▶ Short task: Retype the lines below verbatim, omitting the pictures.

▶ Given information:

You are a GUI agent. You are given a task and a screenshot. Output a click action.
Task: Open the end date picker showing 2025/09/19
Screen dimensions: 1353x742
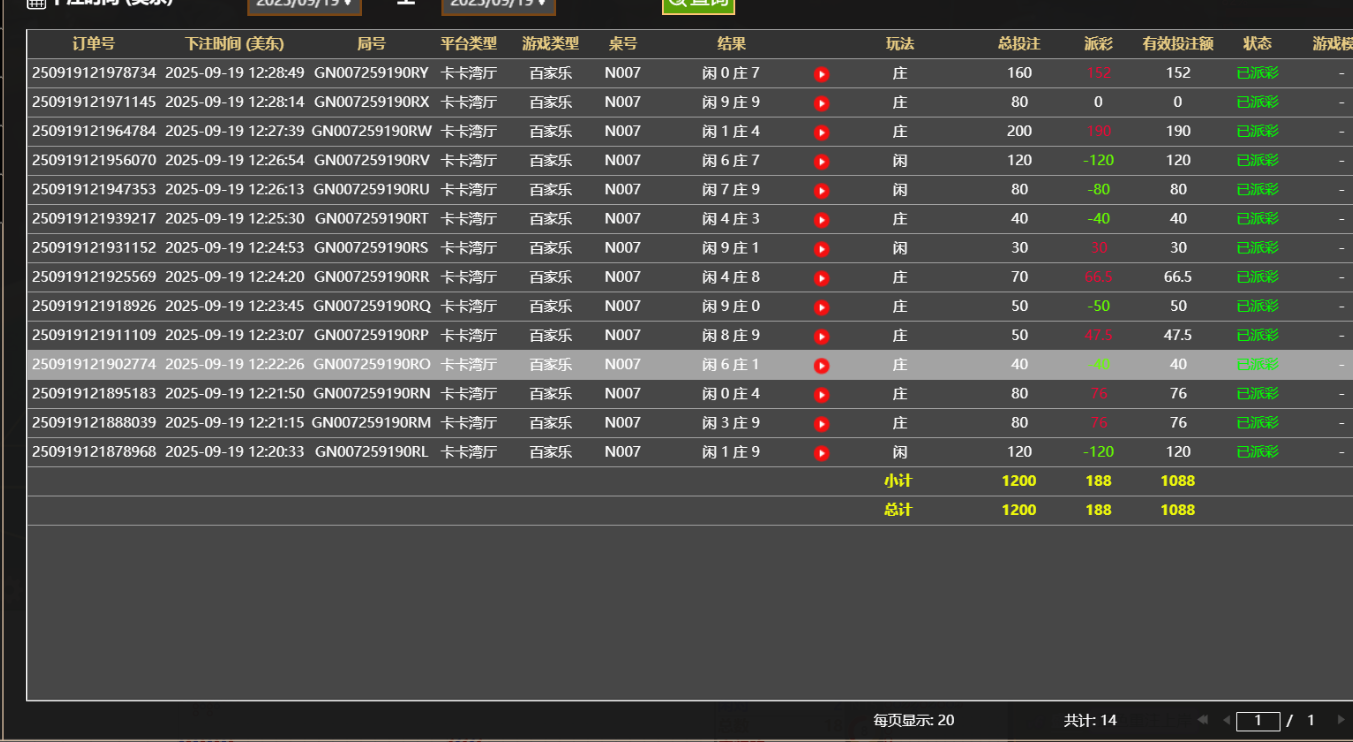499,4
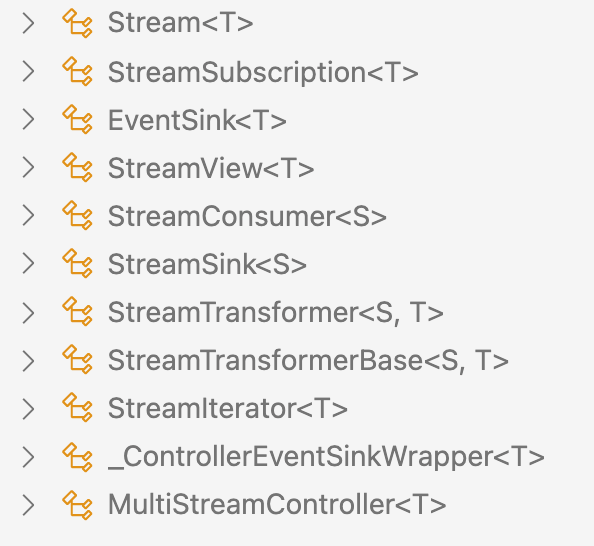The image size is (594, 546).
Task: Select the StreamTransformerBase<S, T> item
Action: tap(308, 360)
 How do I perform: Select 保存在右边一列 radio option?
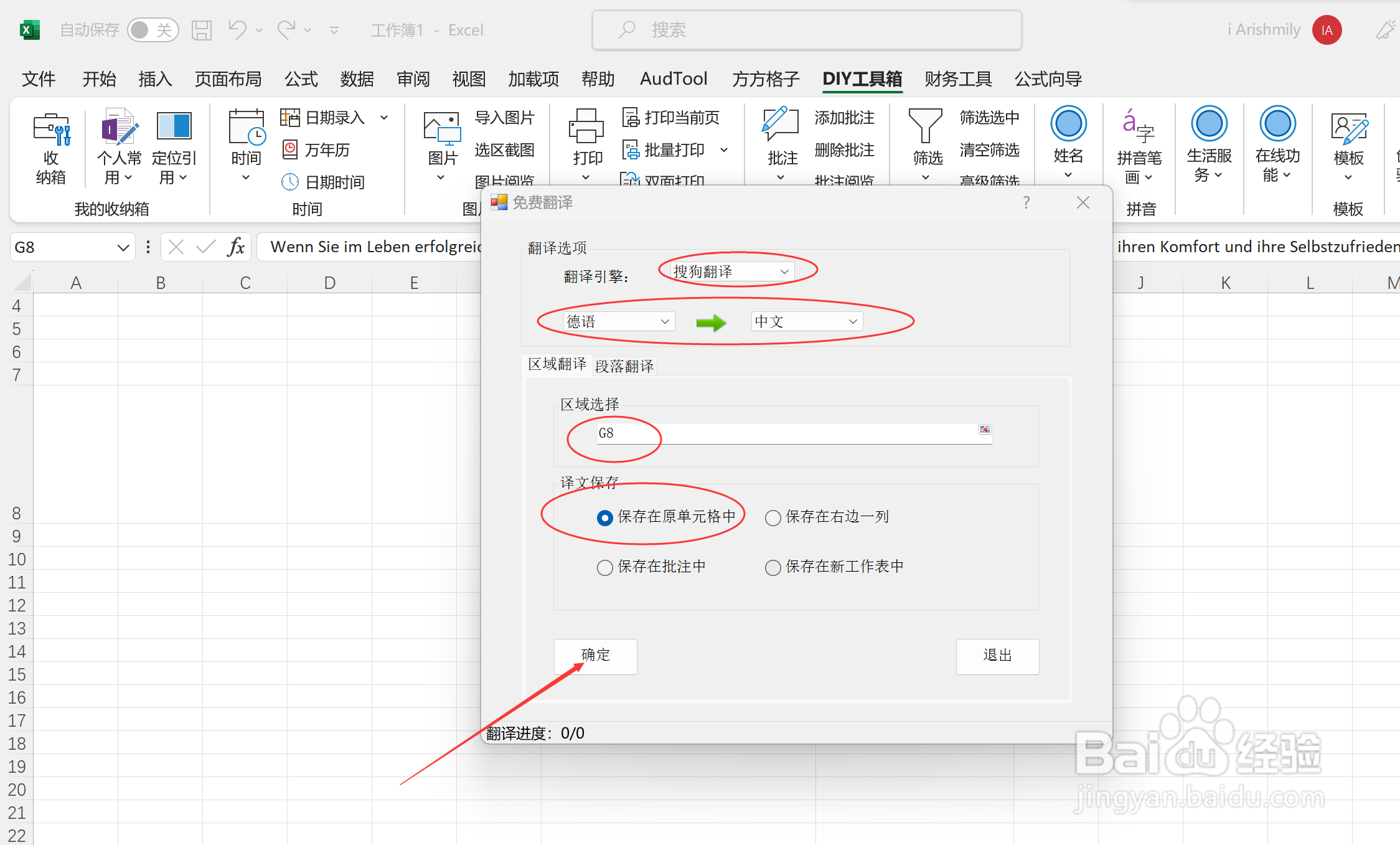tap(773, 517)
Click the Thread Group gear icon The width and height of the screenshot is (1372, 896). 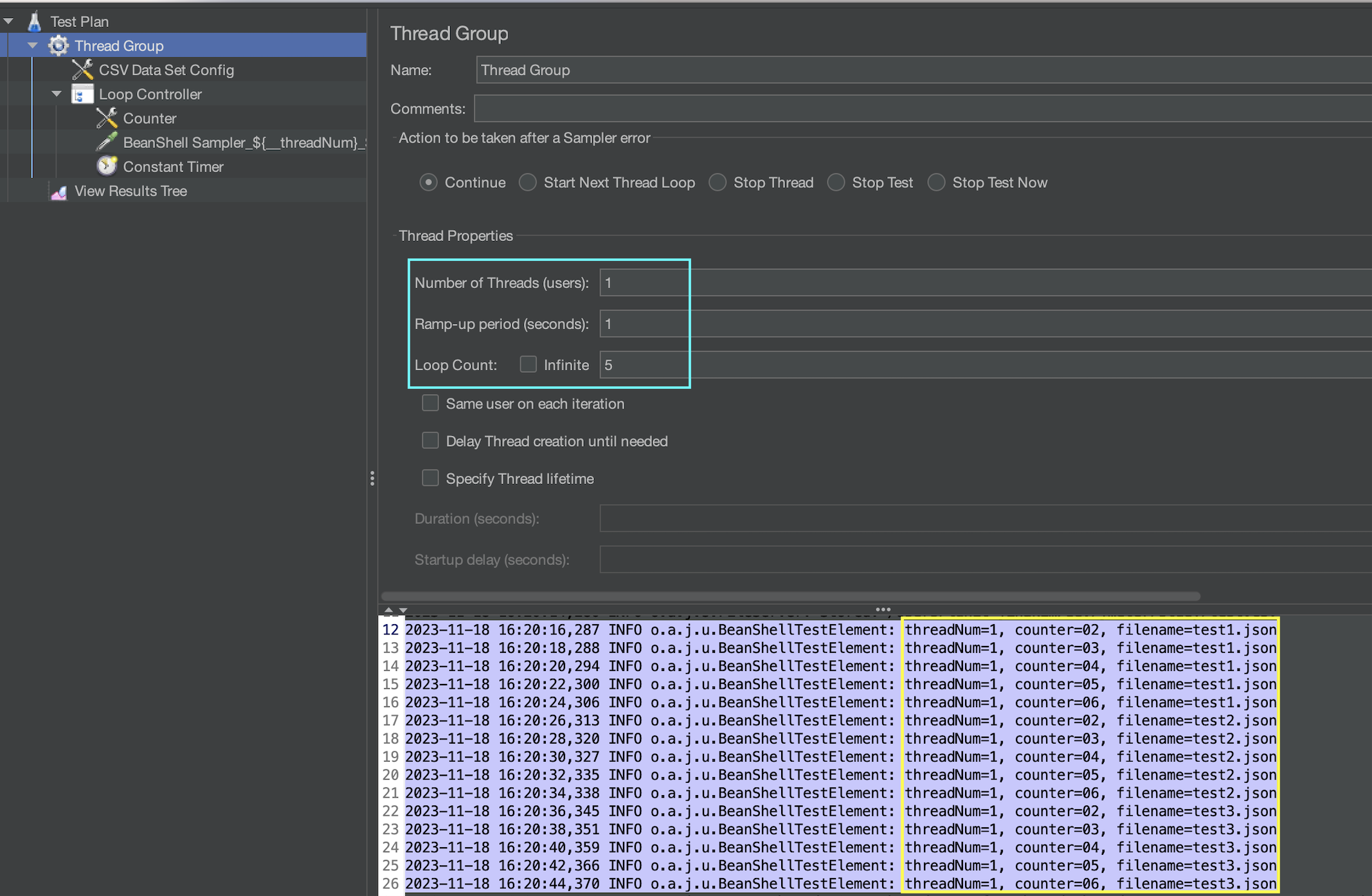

▶ Solution to this problem:
You are a GUI agent. You are given a task and a screenshot. Output a click action.
Task: Open the end date picker showing 2025/09/19
Screen dimensions: 1353x742
499,4
The image size is (594, 546).
Task: Select the StreamTransformerBase<S, T> item
Action: tap(308, 360)
 How do I perform: Select 保存在右边一列 radio option?
tap(773, 517)
Click the Thread Group gear icon The width and height of the screenshot is (1372, 896). 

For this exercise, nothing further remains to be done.